Using this unitary operation $U$, we can implement a measurement that satisfies the requirements of the theorem as the following diagram illustrates. In words, we introduce the new system Z initialized to the $|0\rangle$ state, apply $U$ to $(Y, Z)$, which transforms the state of $(X, Y, Z)$ from $|\gamma_0\rangle$ into $|\gamma_1\rangle$, and then measure Z with a standard basis measurement, which we’ve already observed gives the desired behavior.


![HSW-measurement.png](attachment:HSW-measurement.png)

The dotted rectangle in the figure represents an implementation of this measurement, which can be described as a collection of positive semidefinite matrices $\{P_0, \ldots, P_{N-1}\}$ as follows.

$$
P_a = (\mathbb{I}_Y \otimes \langle 0|) U^\dagger (\mathbb{I}_Y \otimes |a\rangle \langle a|) U (\mathbb{I}_Y \otimes |0\rangle)
$$



# [Fidelity](#fidelity)  
In this part of the lesson, we'll discuss the *fidelity* between quantum states, which is a measure of their similarity — or how much they "overlap."

Given two quantum state vectors, the fidelity between the pure states associated with these quantum state vectors equals the absolute value of the inner product between the quantum state vectors. This provides a basic way to measure their similarity: the result is a value between 0 and 1, with larger values indicating greater similarity. In particular, the value is zero for orthogonal states (by definition), while the value is 1 for states equivalent up to a global phase.

Intuitively speaking, the fidelity can be seen as an extension of this basic measure of similarity, from quantum state vectors to density matrices.

# [Definition of Fidelity](#definition-of-fidelity)  
It's fitting to begin with a definition of fidelity. At first glance, the definition that follows might look unusual or mysterious, and perhaps not easy to work with. The function it defines, however, turns out to have many interesting properties and multiple alternative formulations, making it much nicer to work with than it may initially appear.

> **Definition.** Let $\rho$ and $\sigma$ be *density matrices* representing quantum states of the same system. The *fidelity* between $\rho$ and $\sigma$ is defined as $F(\rho, \sigma) = \mathrm{Tr} \sqrt{\sqrt{\rho} \sigma \sqrt{\rho}}$.

> **Remark.** Although this is a common definition, it is also common that the fidelity is defined as the *square* of the quantity defined here, which is then referred to as the *root-fidelity*. Neither definition is right or wrong — it’s essentially a matter of preference. Nevertheless, one must always be careful to understand or clarify which definition is being used.

To make sense of the formula in the definition, notice first that $\sqrt{\rho} \sigma \sqrt{\rho}$ is a positive semidefinite matrix: $\sqrt{\rho} \sigma \sqrt{\rho} = M^\dagger M$ for $M = \sqrt{\sigma} \sqrt{\rho}$. Like all positive semidefinite matrices, this positive semidefinite matrix has a unique positive semidefinite square root, the trace of which is the fidelity.

### Short exercise
Reproduce the stretch of the fidelity excerpt from "Using this unitary" through "the desired behavior.", keeping every word and symbol unchanged.

### Provided material
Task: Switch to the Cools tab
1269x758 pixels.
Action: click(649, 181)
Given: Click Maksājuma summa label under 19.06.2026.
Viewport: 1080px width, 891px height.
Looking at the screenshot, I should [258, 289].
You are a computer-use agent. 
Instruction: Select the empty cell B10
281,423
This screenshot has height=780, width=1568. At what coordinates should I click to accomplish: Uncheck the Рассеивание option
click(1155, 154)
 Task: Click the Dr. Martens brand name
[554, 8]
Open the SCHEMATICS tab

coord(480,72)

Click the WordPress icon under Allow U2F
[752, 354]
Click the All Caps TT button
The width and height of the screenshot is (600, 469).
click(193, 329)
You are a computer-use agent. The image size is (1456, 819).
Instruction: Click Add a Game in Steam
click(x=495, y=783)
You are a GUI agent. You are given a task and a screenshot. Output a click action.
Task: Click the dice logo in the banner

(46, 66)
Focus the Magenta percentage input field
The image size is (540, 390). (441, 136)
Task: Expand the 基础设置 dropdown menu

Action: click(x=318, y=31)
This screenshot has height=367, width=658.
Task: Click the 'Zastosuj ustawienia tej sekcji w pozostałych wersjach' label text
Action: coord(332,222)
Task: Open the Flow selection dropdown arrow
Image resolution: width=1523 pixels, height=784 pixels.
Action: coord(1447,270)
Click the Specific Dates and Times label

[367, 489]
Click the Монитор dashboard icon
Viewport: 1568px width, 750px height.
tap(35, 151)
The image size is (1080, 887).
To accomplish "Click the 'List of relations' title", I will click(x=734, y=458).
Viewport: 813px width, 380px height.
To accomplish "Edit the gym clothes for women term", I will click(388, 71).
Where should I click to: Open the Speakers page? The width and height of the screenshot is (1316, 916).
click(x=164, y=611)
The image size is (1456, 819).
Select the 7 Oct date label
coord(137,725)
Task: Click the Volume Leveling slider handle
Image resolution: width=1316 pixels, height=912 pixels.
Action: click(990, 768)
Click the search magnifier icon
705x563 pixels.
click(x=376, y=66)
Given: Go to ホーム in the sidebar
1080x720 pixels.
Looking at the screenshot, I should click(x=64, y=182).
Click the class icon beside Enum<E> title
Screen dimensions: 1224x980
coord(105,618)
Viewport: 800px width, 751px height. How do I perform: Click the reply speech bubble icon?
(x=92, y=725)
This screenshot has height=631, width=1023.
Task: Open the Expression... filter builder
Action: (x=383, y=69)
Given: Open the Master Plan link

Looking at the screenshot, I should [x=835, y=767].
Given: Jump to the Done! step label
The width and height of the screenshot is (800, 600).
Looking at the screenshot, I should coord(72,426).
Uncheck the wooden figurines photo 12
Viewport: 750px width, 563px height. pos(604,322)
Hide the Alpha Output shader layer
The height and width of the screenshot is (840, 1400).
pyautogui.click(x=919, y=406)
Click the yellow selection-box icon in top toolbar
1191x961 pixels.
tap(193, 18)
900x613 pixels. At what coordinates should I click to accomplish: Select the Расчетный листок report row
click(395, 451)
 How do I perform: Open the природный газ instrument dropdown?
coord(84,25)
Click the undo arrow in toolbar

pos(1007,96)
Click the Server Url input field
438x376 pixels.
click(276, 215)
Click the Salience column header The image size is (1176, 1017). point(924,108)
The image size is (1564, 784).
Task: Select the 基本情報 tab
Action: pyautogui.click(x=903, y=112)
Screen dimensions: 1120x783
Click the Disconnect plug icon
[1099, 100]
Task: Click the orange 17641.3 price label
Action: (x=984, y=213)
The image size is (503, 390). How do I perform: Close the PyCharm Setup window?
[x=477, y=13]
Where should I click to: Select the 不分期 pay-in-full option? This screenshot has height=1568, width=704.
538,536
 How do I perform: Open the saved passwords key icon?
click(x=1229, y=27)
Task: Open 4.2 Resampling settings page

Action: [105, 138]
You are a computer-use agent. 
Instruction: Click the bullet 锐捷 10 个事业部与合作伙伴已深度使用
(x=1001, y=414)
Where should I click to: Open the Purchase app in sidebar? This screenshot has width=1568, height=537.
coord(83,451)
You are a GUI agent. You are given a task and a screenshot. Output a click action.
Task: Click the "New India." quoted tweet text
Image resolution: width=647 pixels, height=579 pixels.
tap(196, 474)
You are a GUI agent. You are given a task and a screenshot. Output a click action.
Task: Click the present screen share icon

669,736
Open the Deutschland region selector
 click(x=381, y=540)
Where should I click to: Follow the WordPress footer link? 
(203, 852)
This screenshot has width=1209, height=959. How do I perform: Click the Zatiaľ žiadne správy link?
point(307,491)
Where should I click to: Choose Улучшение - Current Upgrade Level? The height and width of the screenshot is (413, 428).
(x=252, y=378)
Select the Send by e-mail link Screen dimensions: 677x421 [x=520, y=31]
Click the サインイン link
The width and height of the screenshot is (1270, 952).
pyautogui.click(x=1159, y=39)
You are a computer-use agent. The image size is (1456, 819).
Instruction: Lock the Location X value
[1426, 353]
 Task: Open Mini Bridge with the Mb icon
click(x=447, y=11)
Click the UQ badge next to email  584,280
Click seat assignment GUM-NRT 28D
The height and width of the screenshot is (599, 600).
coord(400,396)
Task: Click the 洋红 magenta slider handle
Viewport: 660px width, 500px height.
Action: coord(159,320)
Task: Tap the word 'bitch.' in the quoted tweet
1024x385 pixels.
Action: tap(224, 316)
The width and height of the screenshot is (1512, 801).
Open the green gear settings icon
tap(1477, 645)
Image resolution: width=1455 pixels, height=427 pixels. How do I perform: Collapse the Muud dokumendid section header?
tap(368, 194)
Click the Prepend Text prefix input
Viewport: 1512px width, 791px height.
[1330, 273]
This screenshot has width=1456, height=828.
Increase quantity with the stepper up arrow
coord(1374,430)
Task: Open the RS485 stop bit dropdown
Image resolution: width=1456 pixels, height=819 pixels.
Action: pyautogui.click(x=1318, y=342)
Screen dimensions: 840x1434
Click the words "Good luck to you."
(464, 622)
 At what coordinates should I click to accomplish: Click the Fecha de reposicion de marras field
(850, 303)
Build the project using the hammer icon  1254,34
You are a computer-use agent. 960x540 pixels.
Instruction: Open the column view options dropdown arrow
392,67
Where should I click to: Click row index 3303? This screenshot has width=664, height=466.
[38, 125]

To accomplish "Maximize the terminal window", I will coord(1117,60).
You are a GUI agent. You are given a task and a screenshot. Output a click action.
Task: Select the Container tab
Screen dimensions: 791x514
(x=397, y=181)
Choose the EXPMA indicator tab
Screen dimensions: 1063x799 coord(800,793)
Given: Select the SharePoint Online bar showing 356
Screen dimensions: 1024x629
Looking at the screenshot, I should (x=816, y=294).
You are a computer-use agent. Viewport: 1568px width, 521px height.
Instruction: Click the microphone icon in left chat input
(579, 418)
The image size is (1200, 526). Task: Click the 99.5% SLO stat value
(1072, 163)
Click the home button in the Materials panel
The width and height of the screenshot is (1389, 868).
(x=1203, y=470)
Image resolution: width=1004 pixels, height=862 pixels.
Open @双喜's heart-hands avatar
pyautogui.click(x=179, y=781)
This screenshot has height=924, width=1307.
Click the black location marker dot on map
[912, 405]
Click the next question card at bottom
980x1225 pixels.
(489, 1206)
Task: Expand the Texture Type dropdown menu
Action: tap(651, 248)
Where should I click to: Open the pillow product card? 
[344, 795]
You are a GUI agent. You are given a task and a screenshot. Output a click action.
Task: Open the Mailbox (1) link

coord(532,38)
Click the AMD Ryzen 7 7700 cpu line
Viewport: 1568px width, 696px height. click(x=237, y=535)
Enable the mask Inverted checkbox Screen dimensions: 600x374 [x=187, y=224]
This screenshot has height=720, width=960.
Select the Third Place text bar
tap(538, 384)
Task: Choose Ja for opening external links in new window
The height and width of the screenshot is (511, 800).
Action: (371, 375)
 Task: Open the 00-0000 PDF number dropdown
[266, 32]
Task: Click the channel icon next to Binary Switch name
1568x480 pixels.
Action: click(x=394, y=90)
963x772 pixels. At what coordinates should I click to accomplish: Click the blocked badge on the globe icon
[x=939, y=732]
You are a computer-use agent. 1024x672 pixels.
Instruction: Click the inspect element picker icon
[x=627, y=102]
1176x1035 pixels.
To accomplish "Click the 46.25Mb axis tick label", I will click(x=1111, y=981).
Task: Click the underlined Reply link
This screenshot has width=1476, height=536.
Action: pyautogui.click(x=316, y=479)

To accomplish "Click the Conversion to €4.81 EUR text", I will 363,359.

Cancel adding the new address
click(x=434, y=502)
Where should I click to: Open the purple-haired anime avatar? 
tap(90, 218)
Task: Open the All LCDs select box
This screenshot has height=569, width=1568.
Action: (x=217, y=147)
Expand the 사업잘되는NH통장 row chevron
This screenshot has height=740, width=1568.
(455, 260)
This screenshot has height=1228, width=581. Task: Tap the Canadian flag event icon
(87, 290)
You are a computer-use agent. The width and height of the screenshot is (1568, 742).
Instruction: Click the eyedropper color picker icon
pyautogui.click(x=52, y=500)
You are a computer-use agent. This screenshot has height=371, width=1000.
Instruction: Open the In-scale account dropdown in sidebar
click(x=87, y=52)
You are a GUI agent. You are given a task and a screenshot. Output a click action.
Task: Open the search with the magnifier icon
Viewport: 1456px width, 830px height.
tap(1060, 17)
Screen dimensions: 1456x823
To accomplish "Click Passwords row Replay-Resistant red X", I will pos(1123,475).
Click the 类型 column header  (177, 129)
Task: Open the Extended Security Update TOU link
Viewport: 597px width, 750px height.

### The response
Using this unitary operation $U$, we can implement a measurement that satisfies the requirements of the theorem as the following diagram illustrates. In words, we introduce the new system Z initialized to the $|0\rangle$ state, apply $U$ to $(Y, Z)$, which transforms the state of $(X, Y, Z)$ from $|\gamma_0\rangle$ into $|\gamma_1\rangle$, and then measure Z with a standard basis measurement, which we’ve already observed gives the desired behavior.